**Выполните задания:**
a) Что, согласно тексту для анализа, повредило у пулемета?
b) Верните из текста для анализа без изменений фрагмент, который начинается со слов «Позицию выбрал правильно, теперь» и заканчивается словами «побежал к мосту.».

**Текст для анализа:**
■ ■ ■ ■ ■ ■ ■

Про этот бой вам написал тов. Патарыкин, я повторяться не буду. Лишь про последние минуты скажу. Каждый из нас понимал, что тов. Нечаев, ваш папа, идет на верную смерть, выходя из укрытия. Он не послушался предупреждения, приказал мне молчать, а я, как рядовой боец, по уставу обязан был выполнять приказание. Но, если сказать честно, то не было другого выхода, мы это тоже понимали. Кто-то должен был решиться первым. Не сделал бы он — другой решился бы, может, и я. Только он сделал это раньше всех, потому что был наш командир и имел такой быстрый характер.
Позицию выбрал правильно, теперь ничего не мешало. Немцы сначала не ожидали — очень их этот маневр ошарашил. Паника, конечно, была сильная, положил он их, а, сказать точнее, намолотил на мосту, как снопов на току. И „мутер“ кричали, и руки поднимали, и офицер в черном сам в своих стрелял.
Только война есть война: засекли точку и накрыли товарища лейтенанта минометным огнем. Вижу, он от пулемета отвалился, лежит на боку, рукой знак делает — себе замену зовет. Я подполз и не знаю: его спасать или за пулемет ложиться? Лег. А пулемет не работает: ствольную коробку вместе с прицелом повредило… Хотел оттащить лейтенанта в будку — он и это не разрешил. Скомандовал: „Иди, немцев бей! О себе сам позабочусь“. Все же я уложил его за бугорок, побежал к мосту.

■ ■ ■ ■ ■ ■ ■

**Предоставленные данные:**
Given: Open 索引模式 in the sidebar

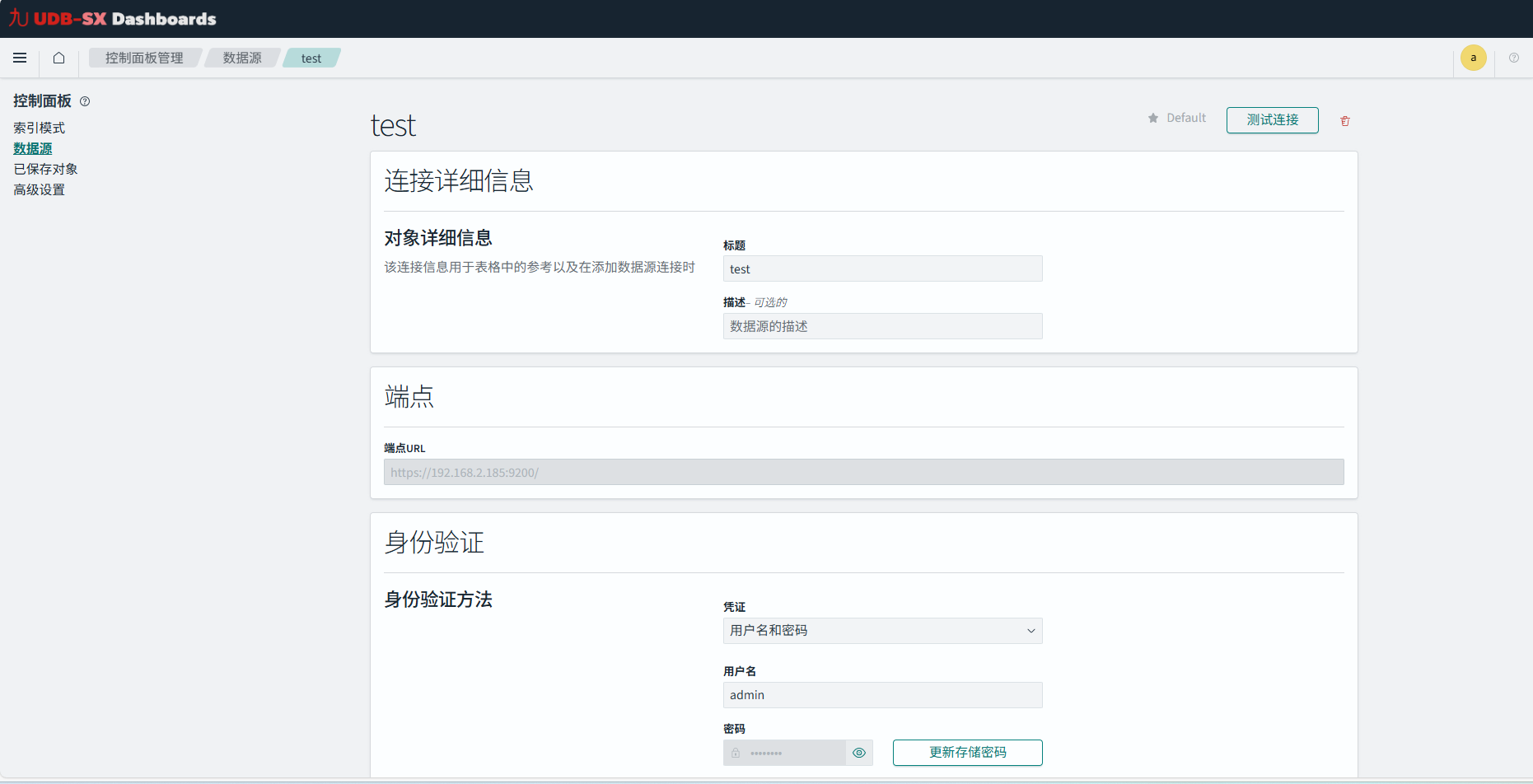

■ ■ ■ ■ ■ ■ ■

**Ответы к заданиям:**
a) Ствольную коробку вместе с прицелом.

b)
Позицию выбрал правильно, теперь ничего не мешало. Немцы сначала не ожидали — очень их этот маневр ошарашил. Паника, конечно, была сильная, положил он их, а, сказать точнее, намолотил на мосту, как снопов на току. И „мутер“ кричали, и руки поднимали, и офицер в черном сам в своих стрелял.
Только война есть война: засекли точку и накрыли товарища лейтенанта минометным огнем. Вижу, он от пулемета отвалился, лежит на боку, рукой знак делает — себе замену зовет. Я подполз и не знаю: его спасать или за пулемет ложиться? Лег. А пулемет не работает: ствольную коробку вместе с прицелом повредило… Хотел оттащить лейтенанта в будку — он и это не разрешил. Скомандовал: „Иди, немцев бей! О себе сам позабочусь“. Все же я уложил его за бугорок, побежал к мосту.